The Justice Department has told Congress that weapons lost by a misguided Bureau of Alcohol, Tobacco and Firearms program called Operation Fast and Furious have turned up at the scenes of at least 11 violent crimes in the United States, as well as the site where Border Patrol Agent Brian Terry was murdered in Dec. 2010.
The Justice Department said a total of 1,418 firearms were circulated under the program, which was shut down after 14 months in January 2011. DOJ officials do not know how many guns are still missing.
This information was revealed in a letter sent to the Senate Judiciary Committee last month, the Los Angeles Times reports. Sen. Charles Grassley, R-Iowa, the ranking member of the Judiciary Committee, and Rep. Darrell Issa, R-Calif., are leading a Congressional probe into the gunwalker scandal. The Justice Department’s Inspector General is also investigating the matter.

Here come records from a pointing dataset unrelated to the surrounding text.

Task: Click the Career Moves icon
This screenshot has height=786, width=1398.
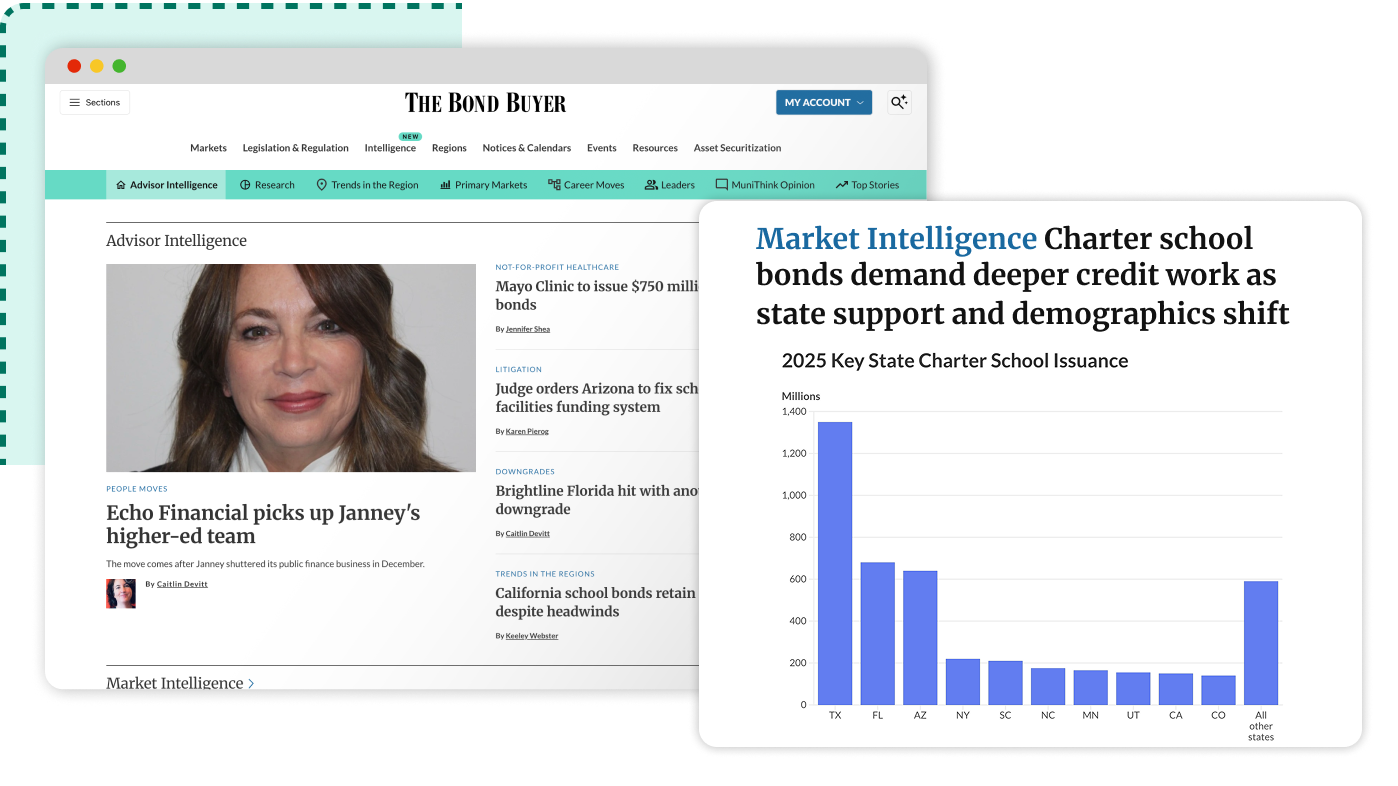Action: click(554, 185)

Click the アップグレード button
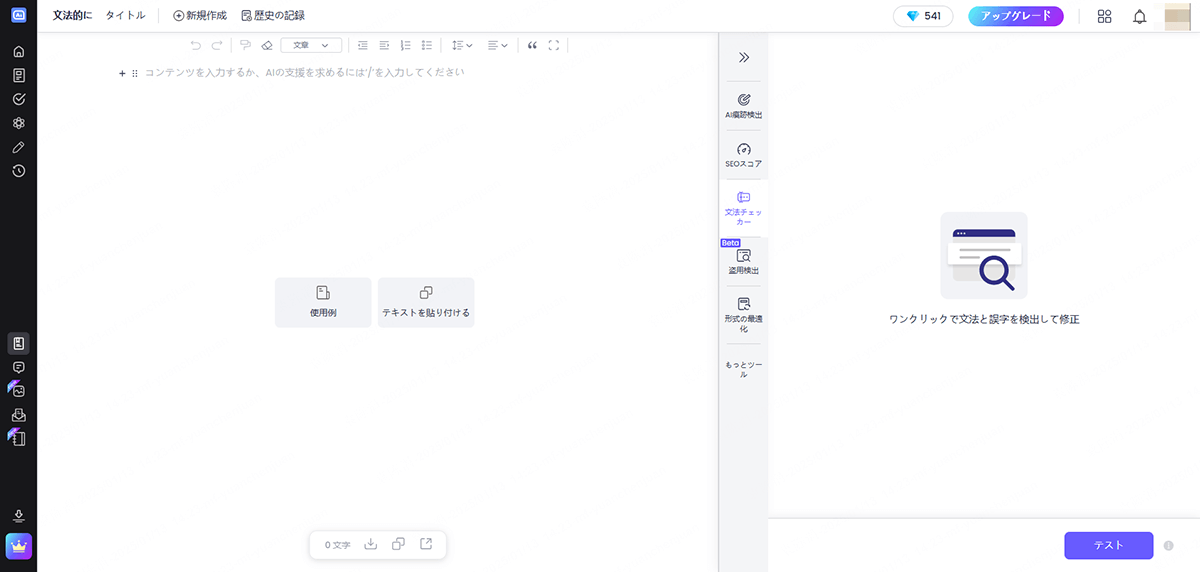(1016, 16)
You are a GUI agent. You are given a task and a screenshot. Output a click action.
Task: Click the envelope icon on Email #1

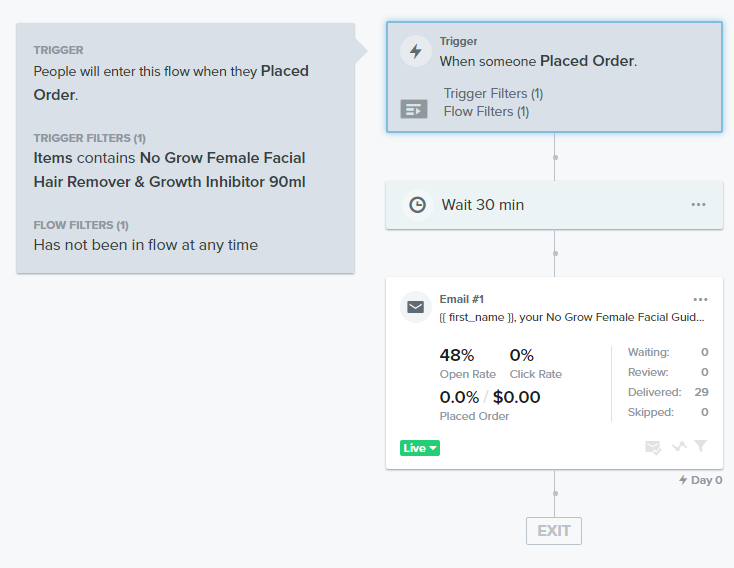click(416, 307)
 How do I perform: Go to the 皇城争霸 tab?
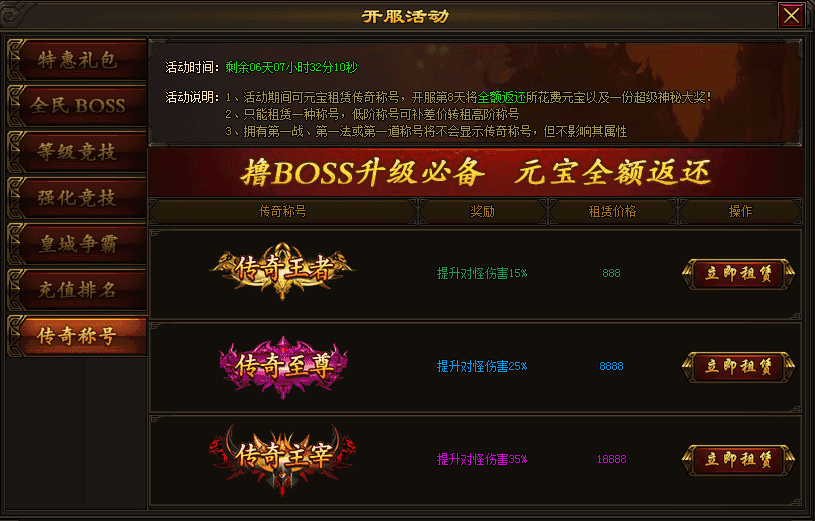tap(78, 244)
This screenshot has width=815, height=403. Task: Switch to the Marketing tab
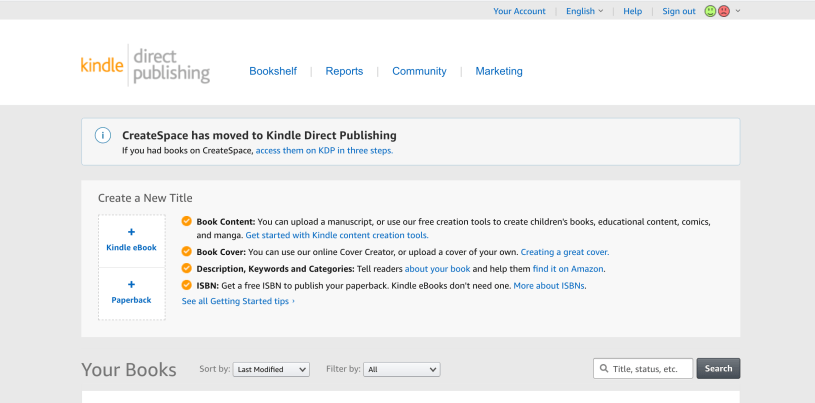[x=499, y=71]
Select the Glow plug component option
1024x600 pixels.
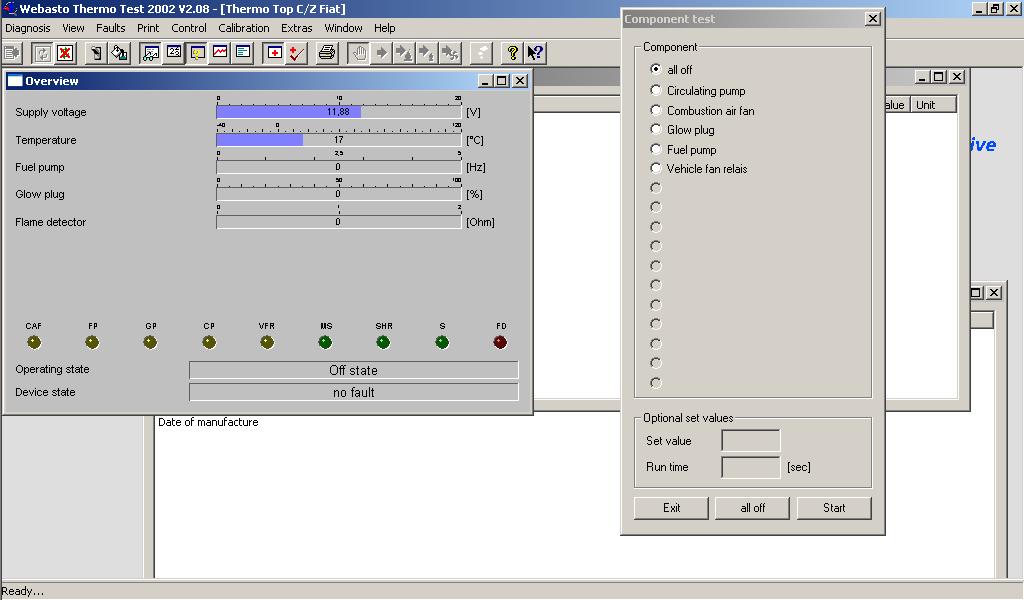click(656, 130)
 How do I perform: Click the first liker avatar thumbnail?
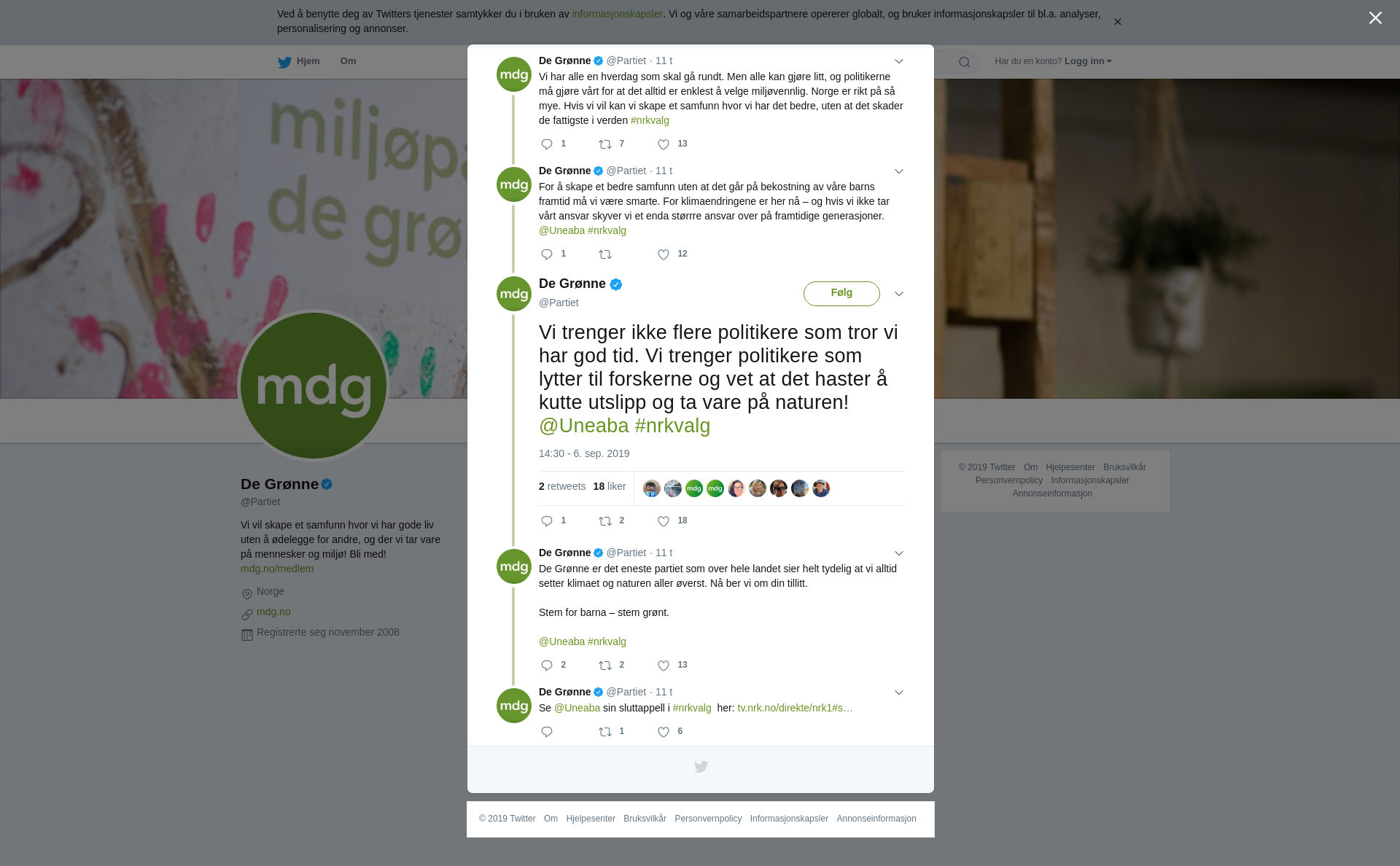pyautogui.click(x=651, y=488)
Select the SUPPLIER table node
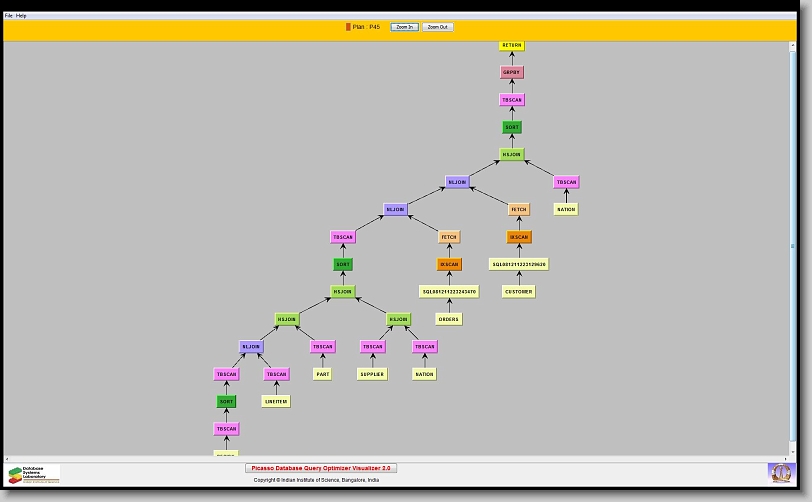 click(x=371, y=374)
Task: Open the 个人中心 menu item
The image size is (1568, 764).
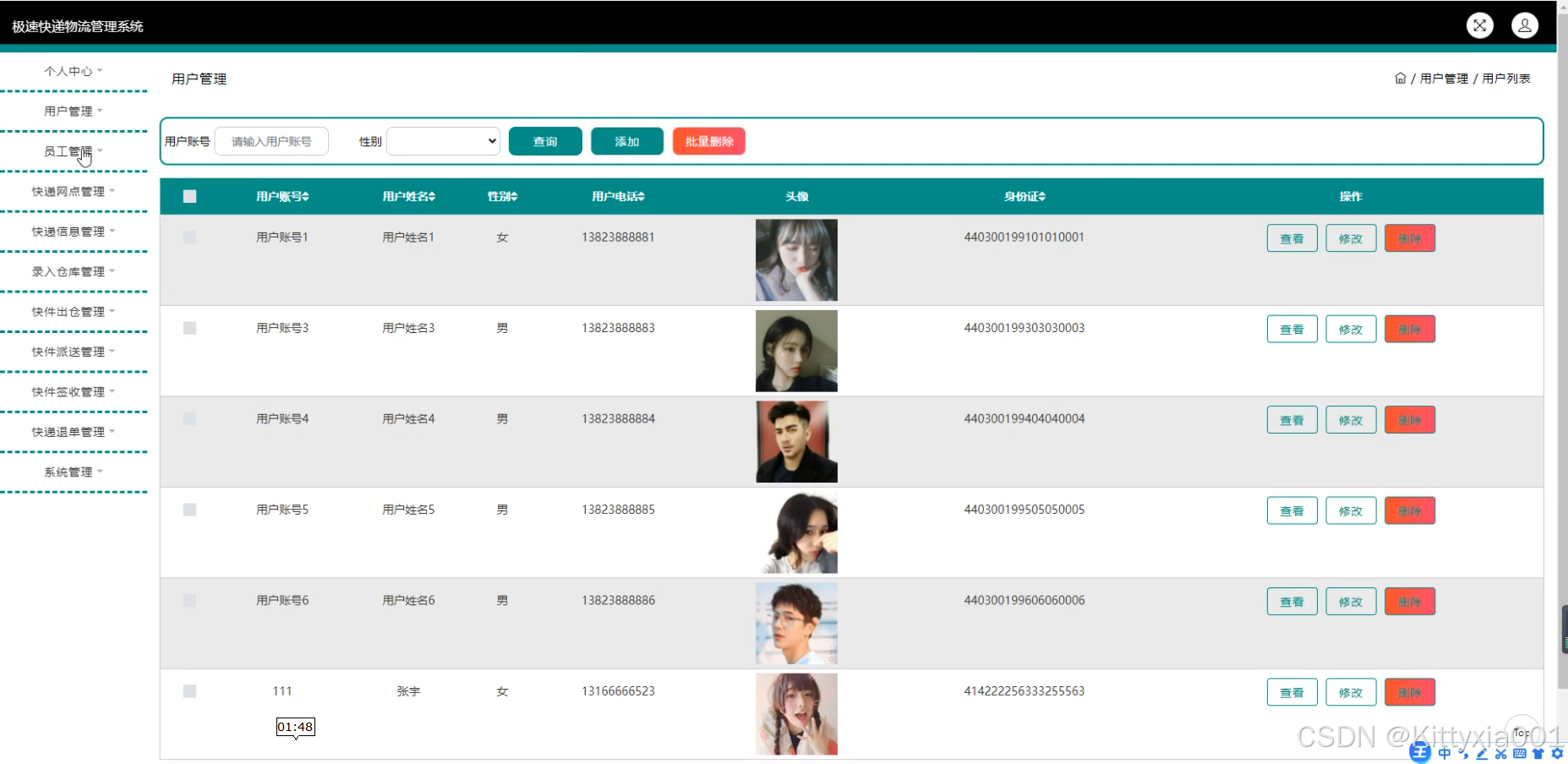Action: [x=73, y=71]
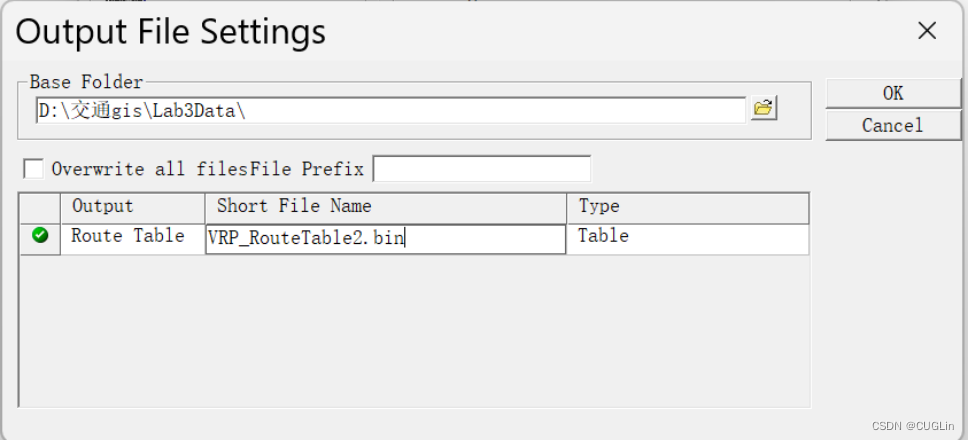969x440 pixels.
Task: Dismiss the dialog with Cancel
Action: click(893, 125)
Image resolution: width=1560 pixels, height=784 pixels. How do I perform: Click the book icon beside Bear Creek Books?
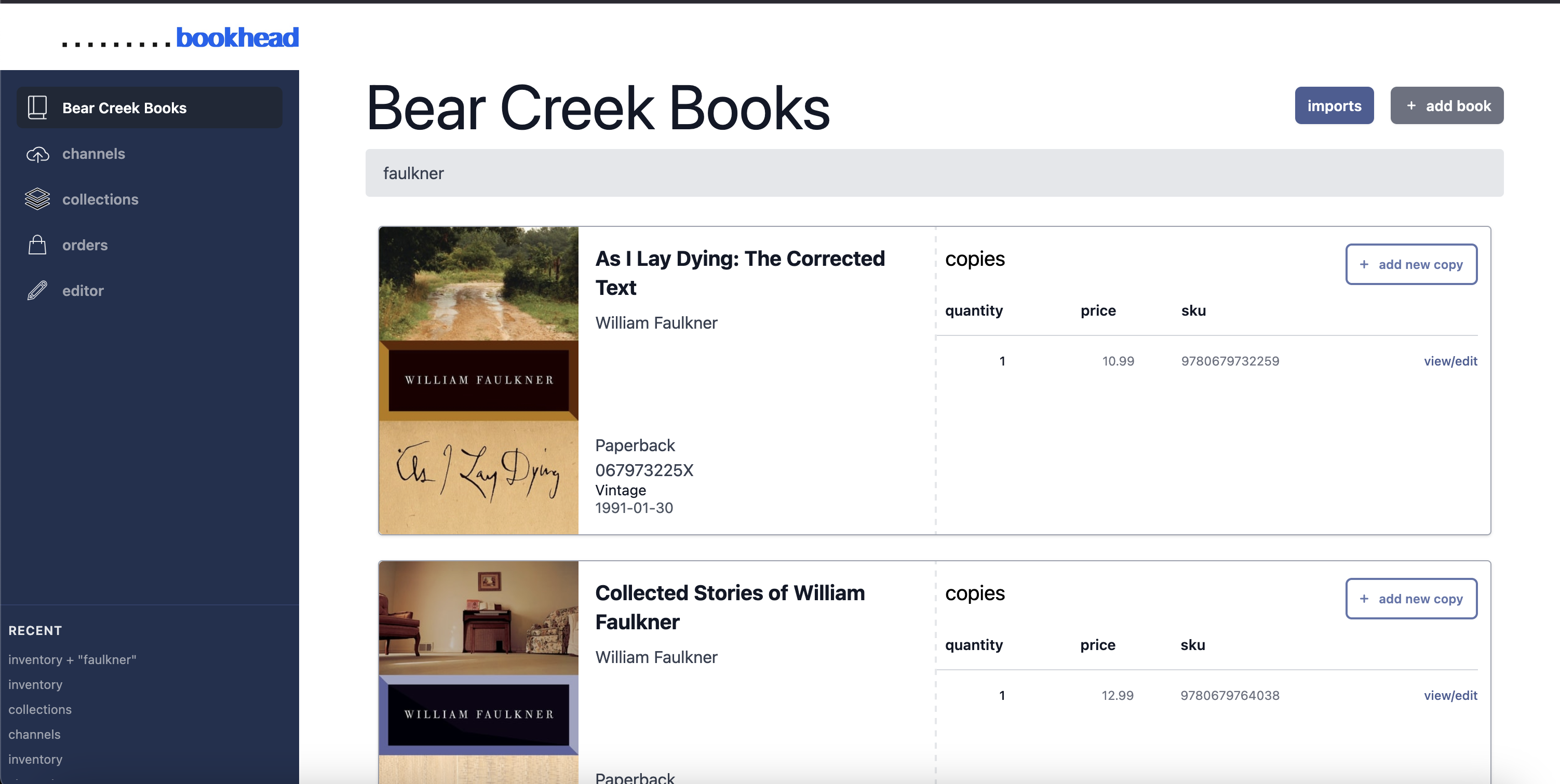pos(37,108)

According to the L.A. Times:
The program was intended to identify Mexican drug cartel leaders and smuggling routes across the border by allowing illegal purchases of firearms and tracking the weapons. Instead, many of the guns vanished.
In the Justice Department’s letter, a copy of which was obtained by the L.A. Times, the feds did not provide details about the crimes. However, an anonymous source told the newspaper that weapons had turned up at crime scenes in Phoenix, Nogales, Douglas and Glendale in Arizona, and in El Paso. The largest discovery was 40 weapons at one crime scene in El Paso.
On Wednesday, Grassley and Issa sent a letter back to the Justice Department, complaining that DOJ officials had not provided a full and complete response to their questions about the ATF program, CBS News reports.
News that three ATF supervisors involved in Operation Fast and Furious have been given jobs at ATF headquarters in Washington – one has been promoted -- led to a sharp statement from another member of the Congressional committee investigating the scandal on Wednesday.
Sen. John Cornyn, R-Texas, told CNN: "Until Attorney General Holder and Justice Department officials come clean on all alleged gun-walking operations, including a detailed response to allegations of a Texas-based scheme, it is inconceivable to reward those who spearheaded this disastrous operation with cushy desks in Washington.”
President Obama has said that neither he nor Attorney General Eric Holder knew about or approved of the controversial program, according to CBS News.